L'auteur, qui a adopté le surnom de "Mr. Sad", est un sociologue de 27 ans. Il joue sous anonymat avec les limites de la rébellion dans un pays où la censure a contraint de nombreux adeptes du street-art à émigrer ou à abandonner leur art.
Pour le graffeur, la phrase est une invitation à l'introspection. "Mon intention est juste de créer un miroir pour que les gens aient l'opportunité de prendre un moment pour voir ce qu'il y a en eux", explique à l'AFP le jeune homme, qui se dit inspiré par la tradition de propagande visuelle que Cuba cultive depuis les débuts de la révolution castriste de 1959.
Pour lui, les slogans révolutionnaires qui marquent depuis des années l'espace public de l'île de 10 millions d'habitants, tels que "La patrie ou la mort, nous vaincrons", ont peu à peu perdu leur lien avec l'identité actuelle des Cubains.
Au début de la révolution, dans les années 1960, "Cuba est devenu l'étendard de la contre-culture", explique-t-il devant un de ses graffitis peint à l'intérieur d'un immeuble en ruine dans l'ouest de La Havane, qui fut jadis une élégante tour d'appartements surplombant la mer.
"La société a évolué, elle ne s'identifie plus à ce qui se passe dans l'espace public" de la ville, et les jeunes ont commencé à l'occuper différemment, souligne-t-il.
Pour lui, l'intention était claire dès le départ: transformer son message en un "impératif", en "un ordre mais aimable" car, pense-t-il, les Cubains sont tellement habitués aux ordres "que seul un ordre peut attirer l'attention".
Sur des murs d'immeubles, des panneaux de signalisation, des vitrines désaffectées, la phrase est peinte au stylo, à la bombe, à la peinture ou au pochoir, et a été reprise sur des autocollants et même des T-shirts.
- "Malgré les problèmes" -
Le graffiti à Cuba est apparu au début des années 2000 comme une réponse aux besoins d'une société en mutation, explique l'artiste. Cependant, certains graffeurs ont été confrontés à l'hostilité et à la surveillance des autorités, car le graffiti, rappelle Mr. Sad, est avant tout une forme de rébellion.

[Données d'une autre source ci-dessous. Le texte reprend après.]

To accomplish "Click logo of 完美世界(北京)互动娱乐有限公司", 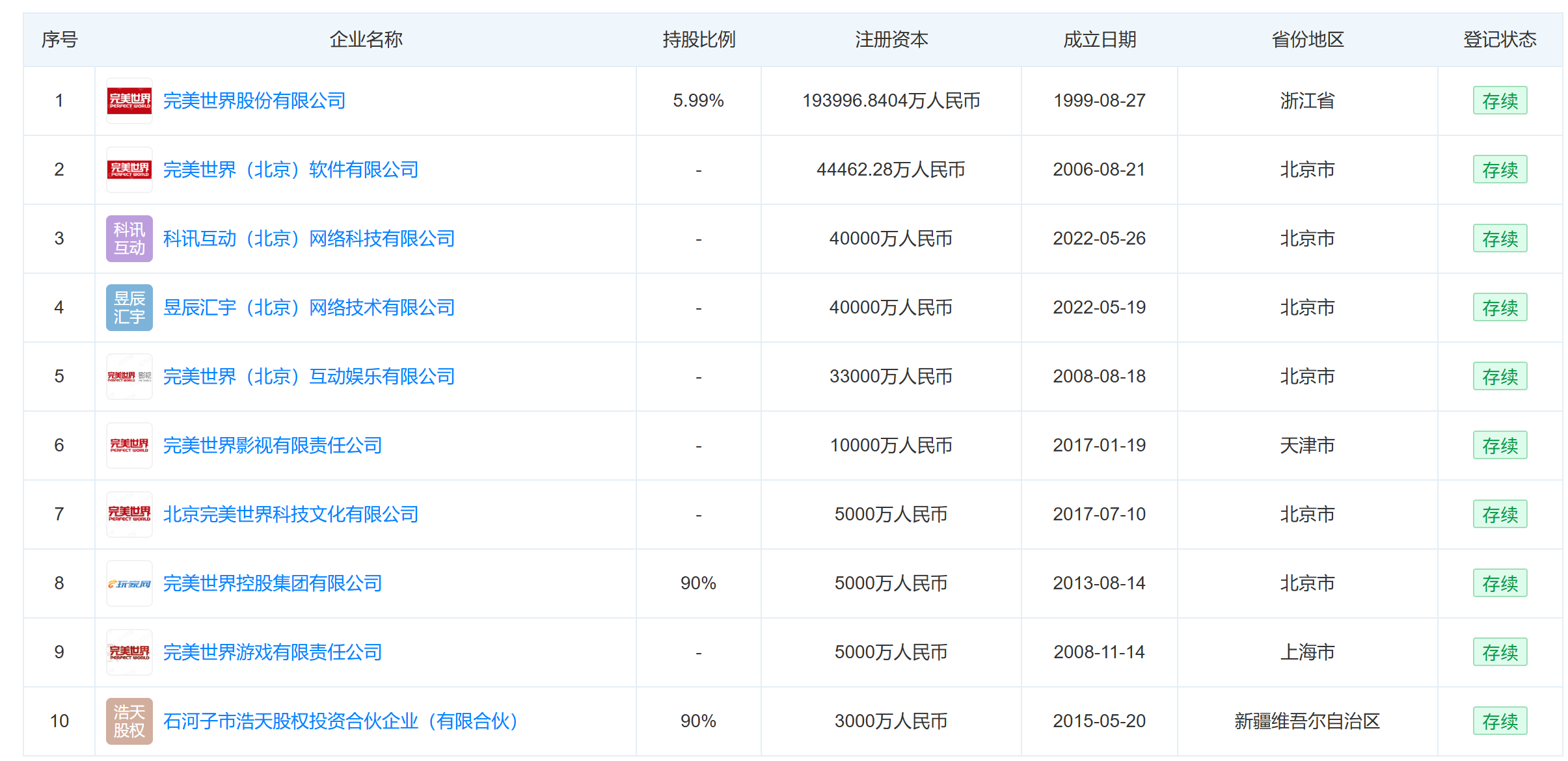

Parmi ces artistes, l'un d'entre eux, désormais en exil, signait "2+2=5", en soi une marque d'irrévérence, tandis que ses oeuvres se caractérisent par des personnages masqués qui observent la société depuis des coins de rue. Un autre, Yulier P., est à Cuba mais ne peint plus.
Tous deux ont été arrêtés et, selon leur témoignage, contraints de recouvrir certaines de leurs oeuvres murales de peinture blanche. Quelques unes sont cependant toujours visibles dans la capitale.
Malgré cela, Mr. Sad préfère travailler de jour, en choisissant des lieux très fréquentés comme les gares routières, avec une calligraphie simple, presque scolaire, qui interpelle immédiatement ceux qui la lisent.
La phrase de M. Sad a trouvé un écho et a inspiré certaines personnes à prendre des décisions importantes, comme fuir des violences domestiques, aborder les questions d'identité de genre ou même renoncer au suicide, explique le graffeur, qui dit avoir reçu de nombreux témoignages sur ses réseaux sociaux.
Lilian Moncada, 22 ans, et Erika Santana, 23 ans, sont deux cinéastes indépendantes, autrices d'un court-métrage intitulé justement "Necesitas ser feliz", présenté récemment lors d'une exposition de la Biennale de La Havane.
Dans le film, une femme, jouée par Erika, fuit la traque de ses pensées les plus sombres à l'intérieur d'un vieil immeuble de La Havane qui, pour les autrices, n'est rien d'autre qu'un cerveau.
La protagoniste, qui passe son temps à "lutter contre ses propres démons", a eu besoin de "lire et d'écouter +Tu dois être heureuse+", explique l'actrice qui s'est fait tatouer la phrase sur l'avant-bras.
Pour Lilian Moncada, "nous avons le droit d'être heureuses, de regarder vers l'intérieur et d'aller de l'avant, malgré les problèmes" qui secouent l'île, traversée par une profonde crise économique depuis quatre ans.